▶ **Problem A**:
Decide whether each statement below agrees with the passage on the provisioning framework. Answer yes or no for each, and quote the deciding words from the passage.
(i) The protocol can use BLE as its transport.
(ii) The framework fixes how data is represented.
(iii) A new transport can be added only if it supports command-response behaviour.

1. *Extensible Protocol:* The protocol is completely flexible and it offers the ability for the developers to send custom configuration in the provisioning process. The data representation too is left to the application to decide.
2. *Transport Flexibility:* The protocol can work on Wi-Fi (SoftAP + HTTP server) or on BLE as a transport protocol. The framework provides an ability to add support for any other transport easily as long as command-response behaviour can be supported on the transport.
3. *Security Scheme Flexibility:* It's understood that each use-case may require different security scheme to secure the data that is exchanged in the provisioning process. Some applications may work with SoftAP that's WPA2 protected or BLE with "just-works" security. Or the applications may consider the transport to be insecure and may want application level security. The unified provisioning framework allows application to choose the security as deemed suitable.

▶ **Excerpted records**:
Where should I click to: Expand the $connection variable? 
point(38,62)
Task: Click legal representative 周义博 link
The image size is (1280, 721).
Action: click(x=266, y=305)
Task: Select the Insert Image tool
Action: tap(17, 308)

▶ **Problem B**: Please write out every line of the listing above, word for word.

▶ **Written reply A**:
(i) Yes: "The protocol can work on Wi-Fi (SoftAP + HTTP server) or on BLE as a transport protocol."
(ii) No: "The data representation too is left to the application to decide."
(iii) Yes: "as long as command-response behaviour can be supported on the transport"

▶ **Written reply B**:
Where should I click to: Expand the $connection variable? 
point(38,62)
Task: Click legal representative 周义博 link
The image size is (1280, 721).
Action: click(x=266, y=305)
Task: Select the Insert Image tool
Action: tap(17, 308)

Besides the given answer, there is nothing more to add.